=== Task ===
Copy out the lines from the one containing "778x531 pixels." to the one containing "Action: (x=608, y=97)", and leave out the pictures.

=== Source data ===

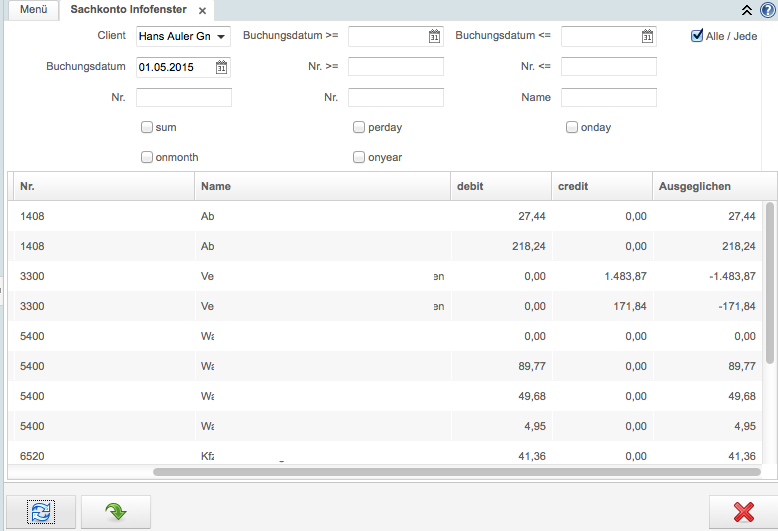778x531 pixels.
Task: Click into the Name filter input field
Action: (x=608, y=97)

---

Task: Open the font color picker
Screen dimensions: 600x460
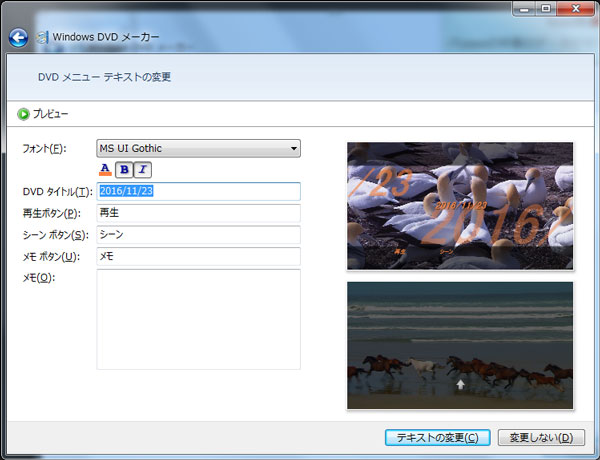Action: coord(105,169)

=== Exercise output ===
778x531 pixels.
Task: Click into the Name filter input field
Action: (x=608, y=97)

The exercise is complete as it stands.